Субъективный художник 8 июня 1837 года родился Иван Николаевич Крамской, русский живописец и рисовальщик, мастер жанровой, исторической и портретной живописи, художественный критик

868-7

8 июня 1837 года родился Иван Николаевич Крамской, русский живописец и рисовальщик, мастер жанровой, исторической и портретной живописи, художественный критик. Он похоронен на Тихвинском кладбище Александро-Невской лавры (Некрополь мастеров искусств).
Ученик Александра Иванова, учитель Ильи Репина, один из самых ярких «передвижников», Иван Крамской был не только мастером мысли, явленной на холсте, но и мысли как таковой. В его картинах чувствуется та глубина, которой уже нет и в помине в «иконе» XVIII века или в современной ему жанровой, «реалистичной» живописи. Крамской не эпизодичен, он стремится передать всеобщее, глобальный человеческий процесс. Его кисть передает не только то, каков человек сейчас, но и то, каким он будет вскоре и, самое главное, каким он должен быть. Портреты современников Крамского – будь-то Лев Толстой, художник Шишкин или император Александр III – это всегда эмблемы человеческого-самого-по-себе, выступающие из полумрака сиюминутного на свет вечности. На их лица всегда падает сияние незримой лампады, сами лица немного впереди фигур. Иван Николаевич ловит взгляд человека ровно в тот момент, когда он сосредоточен, когда он выражает мысль, таящееся в человеке переживание. Крамского почему-то причисляют к реалистам, хотя куда дальше от реализма загробная красота «Русалок», написанных по мотивам произведений другого великого «реалиста» Николая Гоголя.
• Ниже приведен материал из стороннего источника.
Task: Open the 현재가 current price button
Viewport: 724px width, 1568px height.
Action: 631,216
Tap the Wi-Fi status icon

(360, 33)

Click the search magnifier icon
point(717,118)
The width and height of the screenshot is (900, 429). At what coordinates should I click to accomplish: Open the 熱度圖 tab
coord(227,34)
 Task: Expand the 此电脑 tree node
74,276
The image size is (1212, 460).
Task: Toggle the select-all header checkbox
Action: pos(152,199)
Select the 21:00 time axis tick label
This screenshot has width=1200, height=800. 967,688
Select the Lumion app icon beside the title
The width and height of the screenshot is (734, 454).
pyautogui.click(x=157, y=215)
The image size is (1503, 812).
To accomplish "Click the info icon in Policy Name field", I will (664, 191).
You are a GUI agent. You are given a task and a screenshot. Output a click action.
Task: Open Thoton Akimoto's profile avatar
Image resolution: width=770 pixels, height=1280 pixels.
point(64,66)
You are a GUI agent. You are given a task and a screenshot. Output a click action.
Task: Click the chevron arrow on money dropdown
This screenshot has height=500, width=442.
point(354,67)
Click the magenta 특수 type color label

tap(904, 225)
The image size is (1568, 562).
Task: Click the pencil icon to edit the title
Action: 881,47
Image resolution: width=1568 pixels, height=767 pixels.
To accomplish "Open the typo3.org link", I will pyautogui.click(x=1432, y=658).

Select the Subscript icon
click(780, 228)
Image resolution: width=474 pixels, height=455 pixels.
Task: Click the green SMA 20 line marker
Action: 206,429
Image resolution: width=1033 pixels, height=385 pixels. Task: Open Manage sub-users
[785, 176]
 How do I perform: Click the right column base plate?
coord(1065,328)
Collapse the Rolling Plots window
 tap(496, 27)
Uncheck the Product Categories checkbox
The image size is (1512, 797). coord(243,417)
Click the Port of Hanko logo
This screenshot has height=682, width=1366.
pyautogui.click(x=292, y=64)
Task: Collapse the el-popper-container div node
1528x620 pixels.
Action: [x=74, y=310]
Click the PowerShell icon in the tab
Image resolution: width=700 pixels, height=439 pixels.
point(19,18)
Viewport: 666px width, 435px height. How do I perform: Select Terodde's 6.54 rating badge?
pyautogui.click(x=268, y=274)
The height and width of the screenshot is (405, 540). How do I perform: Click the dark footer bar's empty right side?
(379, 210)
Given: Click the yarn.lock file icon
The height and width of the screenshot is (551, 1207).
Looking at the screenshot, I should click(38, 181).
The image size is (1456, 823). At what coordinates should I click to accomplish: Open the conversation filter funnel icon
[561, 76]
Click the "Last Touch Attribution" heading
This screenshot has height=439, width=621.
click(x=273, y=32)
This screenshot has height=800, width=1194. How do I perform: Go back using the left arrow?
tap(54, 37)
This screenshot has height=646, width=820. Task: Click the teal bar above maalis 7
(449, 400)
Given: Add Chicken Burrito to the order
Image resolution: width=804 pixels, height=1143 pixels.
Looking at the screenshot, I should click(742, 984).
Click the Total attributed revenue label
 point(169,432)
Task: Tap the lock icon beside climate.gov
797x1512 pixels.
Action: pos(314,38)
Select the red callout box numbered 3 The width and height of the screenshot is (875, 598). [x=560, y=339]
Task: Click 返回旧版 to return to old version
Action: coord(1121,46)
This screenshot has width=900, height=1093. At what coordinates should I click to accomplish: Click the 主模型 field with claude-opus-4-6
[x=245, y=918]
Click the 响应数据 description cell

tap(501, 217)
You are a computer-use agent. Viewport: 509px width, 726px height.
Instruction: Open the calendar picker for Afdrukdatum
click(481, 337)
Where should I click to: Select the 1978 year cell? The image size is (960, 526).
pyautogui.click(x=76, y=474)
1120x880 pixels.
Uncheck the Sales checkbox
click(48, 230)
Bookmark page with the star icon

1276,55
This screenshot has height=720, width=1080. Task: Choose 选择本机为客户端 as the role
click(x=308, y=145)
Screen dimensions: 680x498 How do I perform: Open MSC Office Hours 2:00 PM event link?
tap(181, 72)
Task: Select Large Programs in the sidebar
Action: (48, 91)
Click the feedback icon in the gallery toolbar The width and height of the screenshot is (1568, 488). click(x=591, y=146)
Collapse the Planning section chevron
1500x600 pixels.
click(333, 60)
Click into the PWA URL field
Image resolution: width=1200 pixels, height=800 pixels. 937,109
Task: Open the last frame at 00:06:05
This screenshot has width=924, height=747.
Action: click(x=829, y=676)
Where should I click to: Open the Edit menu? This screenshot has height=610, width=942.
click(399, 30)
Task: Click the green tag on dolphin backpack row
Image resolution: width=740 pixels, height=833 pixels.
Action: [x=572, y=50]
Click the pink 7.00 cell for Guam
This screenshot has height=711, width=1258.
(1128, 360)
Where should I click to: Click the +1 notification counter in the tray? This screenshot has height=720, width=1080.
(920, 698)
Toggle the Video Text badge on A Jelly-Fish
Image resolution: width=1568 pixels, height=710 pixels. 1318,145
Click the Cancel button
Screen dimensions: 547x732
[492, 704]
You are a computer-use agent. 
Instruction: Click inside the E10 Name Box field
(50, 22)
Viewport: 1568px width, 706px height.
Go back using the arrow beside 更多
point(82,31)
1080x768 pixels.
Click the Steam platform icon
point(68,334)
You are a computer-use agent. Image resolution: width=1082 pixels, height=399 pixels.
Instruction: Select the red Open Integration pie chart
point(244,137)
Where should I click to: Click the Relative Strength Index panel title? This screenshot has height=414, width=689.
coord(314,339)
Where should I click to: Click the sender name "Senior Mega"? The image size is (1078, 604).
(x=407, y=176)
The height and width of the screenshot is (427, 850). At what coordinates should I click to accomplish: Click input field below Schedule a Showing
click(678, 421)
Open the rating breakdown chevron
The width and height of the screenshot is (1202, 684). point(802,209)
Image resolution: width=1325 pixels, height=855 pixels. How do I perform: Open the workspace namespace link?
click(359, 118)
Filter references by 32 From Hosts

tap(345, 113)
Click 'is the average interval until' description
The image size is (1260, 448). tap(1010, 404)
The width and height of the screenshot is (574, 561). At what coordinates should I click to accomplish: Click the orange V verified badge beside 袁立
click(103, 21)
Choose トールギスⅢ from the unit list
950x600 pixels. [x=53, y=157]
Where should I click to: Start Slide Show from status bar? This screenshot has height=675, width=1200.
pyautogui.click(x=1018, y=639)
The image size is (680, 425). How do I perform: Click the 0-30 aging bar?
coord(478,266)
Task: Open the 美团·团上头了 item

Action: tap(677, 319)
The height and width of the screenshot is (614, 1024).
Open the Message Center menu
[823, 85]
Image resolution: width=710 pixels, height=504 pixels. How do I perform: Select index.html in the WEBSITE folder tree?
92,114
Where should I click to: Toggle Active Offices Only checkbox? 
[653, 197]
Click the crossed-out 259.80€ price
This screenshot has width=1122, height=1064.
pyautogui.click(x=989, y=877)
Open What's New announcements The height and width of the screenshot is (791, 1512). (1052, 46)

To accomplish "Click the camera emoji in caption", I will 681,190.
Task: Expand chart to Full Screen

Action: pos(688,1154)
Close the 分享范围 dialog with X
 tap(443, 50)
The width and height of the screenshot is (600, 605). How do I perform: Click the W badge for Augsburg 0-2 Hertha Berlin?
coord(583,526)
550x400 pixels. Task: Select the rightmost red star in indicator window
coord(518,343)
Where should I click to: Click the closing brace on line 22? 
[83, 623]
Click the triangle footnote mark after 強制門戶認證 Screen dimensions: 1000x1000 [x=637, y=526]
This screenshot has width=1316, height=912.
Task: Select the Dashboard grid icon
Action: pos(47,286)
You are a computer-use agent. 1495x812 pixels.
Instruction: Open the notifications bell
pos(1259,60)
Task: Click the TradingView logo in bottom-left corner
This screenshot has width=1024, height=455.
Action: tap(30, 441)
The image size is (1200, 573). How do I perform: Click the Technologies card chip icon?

Какое отношение к реализму имеет главный шедевр – «Христос в пустыне»? Художник признавался, что картина написана под влиянием галлюцинации, мистического переживания, связанного, правда, не с богоявлением, а с самоуглублением, самонаблюдением художника. Потому и Христос Крамского – это не Христос Евангелия, а символ человеческого (слишком человеческого) выбора:
«Под влиянием ряда впечатлений у меня осело очень тяжелое ощущение от жизни. Я вижу ясно, что есть один момент в жизни каждого человека, мало-мальски созданного по образу и подобию божию, когда на него находит раздумье — пойти ли направо или налево… Расширяя дальше мысль, охватывая человечество вообще, я по собственному опыту, по моему маленькому оригиналу, и только по нему одному, могу догадываться о той страшной драме, какая и разыгралась во время исторических кризисов. И вот у меня является страшная потребность рассказать другим то, что я думаю. Но как рассказать?.. По свойству натуры язык иероглифа для меня доступнее всего. И вот я однажды, когда особенно был этим занят, гуляя, работая, лежа и пр. и пр., вдруг увидал фигуру, сидящую в глубоком раздумье. Я очень осторожно начал всматриваться, ходить около нее, и во все время моего наблюдения (очень долгого) она не пошевелилась, меня не замечала. Его дума была так серьезна и глубока, что я заставал его постоянно в одном положении. Он сел так, когда солнце еще было перед ним, сел усталый, измученный, сначала он проводил глазами солнце, затем не заметил ночи, и на заре уже, когда солнце должно подняться сзади его, он все продолжал сидеть неподвижно… По всей вероятности, это была галлюцинация; я в действительности, надо думать, не видал его… Итак, это не Христос. То есть, я не знаю, кто это. Это есть выражение моих личных мыслей. Какой момент? Переходный» (Из письма В.М. Гаршину 16 февраля 1878 г).
От Крамского осталось множество теоретических рассуждений, артикулированных в его публицистике и особенно в письмах к друзьям и коллегам. Он принадлежал к тем художникам, которые считали искусство общественно полезной работой, а творца – ответственным перед обществом, перед народом. Себя Иван Николаевич причислял к тем, кто не отображает, а выражает то, что дано ему в ощущениях: «Художников существует две категории, редко встречающиеся в чистом типе, но все же до некоторой степени различные. Одни — объективные, так сказать, наблюдающие жизненные явления и их воспроизводящие добросовестно, точно; другие — субъективные. Эти последние формулируют свои симпатии и антипатии, крепко осевшие на дно человеческого сердца, под впечатлениями жизни и опыта. Вы видите, что это из прописей даже, но это ничего. Я, вероятно, принадлежу к последним» (Из того же письма). Вот в этом проникновении в глубину человеческого сердца, освещении внутренности искусственным светом Крамской и видел свое предназанчение.